Texte support
=-=-=
Il est possible de rappeler rapidement quelques évidences sur la société de la Restauration.

« ont le bonheur de se procurer une bonne éducation et l’audace de se mêler à ce que


l’orgueil des gens riches appelle la société. » : antithèses (classe inférieure ; « opprimés
par la pauvreté » s’oppose au bonheur, à la bonne éducation) soulignant l’opposition de
classe, antithèses affirmant le désir de s’extraire de sa condition pour mener une vie
heureuse. L’audace marque le courage de l’action individuelle pour se hisser dans la société
et s’oppose non sans ironie « à l’orgueil des gens riches » qui « punissent » ceux qui n’ont
pas les codes de la « bonne éducation » pour faire partie de la « société ».

Par ailleurs Julien place les qualités morales du côté des plus pauvres « audace », terme
mélioratif qui s’oppose à l’orgueil (défaut, un péché capital) qualifiant les gens riches.

Conclusion : réquisitoire contre les classes supérieures qui freinent le désir d’élévation
sociale de la jeunesse ; jeunesse qui refuse toute forme de déterminisme social. Rappeler
que Stendhal était un « républicain forcené ». Mentionner aussi la Révolution de 1830 qui
va mettre en lumière cette révolte d’une partie de la population.

Mouvement 4« Voilà mon crime …des bourgeois indignés… », péroraison (conclusion du


discours) sur la certitude d’être condamné non pour son crime passionnel mais pour sa
remise en cause de la société.

« Voilà mon crime, messieurs, et il sera puni avec d’autant plus de sévérité, que, dans le
fait, je ne suis pas jugé par mes pairs » Le présentatif « voilà » amène à la conclusion
générale de son discours et insiste sur la réalité de ce qui lui est reproché à savoir sa
volonté de sortir de sa condition. Se hisser hors de sa condition appelle une condamnation
d’où l’emploi du lexique de la sanction « puni » ; par ailleurs Julien remet en cause le cause
le jugement non fondé sur l’objectivité mais sur la partialité, l’iniquité, la subjectivité
comme l’indique le terme « sévérité ».
=-=-=
Données fournies
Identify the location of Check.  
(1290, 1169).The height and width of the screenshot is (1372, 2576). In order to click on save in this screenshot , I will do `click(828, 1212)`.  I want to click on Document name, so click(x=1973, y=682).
=-=-=
Reprenez l'analyse du discours de Julien et prolongez-la après sa dernière phrase. Les lignes fournies ne sont pas nécessaires ici.

« Je ne serai pas jugé par mes pairs » : le terme « pairs » impliquerait la présence dans le
jury de citoyens de cette « classe inférieure », or la négation dénonce que le procès est
déjà biaisé puisque les jurés sont du côté des « riches » et qu’ils sont dès lors juges et
parties.

« Je ne vois point sur les bancs des jurés quelque paysan enrichi, mais uniquement des
bourgeois indignés… » : antithèse paysan et bourgeois reprise de l’opposition de la
différence de classe. Julien définit ses juges « uniquement des bourgeois indignés » : ton
provocateur du personnage car leur indignation repose en réalité sur un crime pouvant
mettre en péril leur conservatisme ou leur privilège de classe, celui de dépasser sa
condition et de revendiquer un droit au bonheur plus que sur le vrai crime commis : la
tentative d’assassinat de Mme de Rênal. Les points de suspension indiquent que la totalité
du discours n’a pas été retranscrite par le narrateur.

Conclusion : réquisitoire contre la partialité de la justice.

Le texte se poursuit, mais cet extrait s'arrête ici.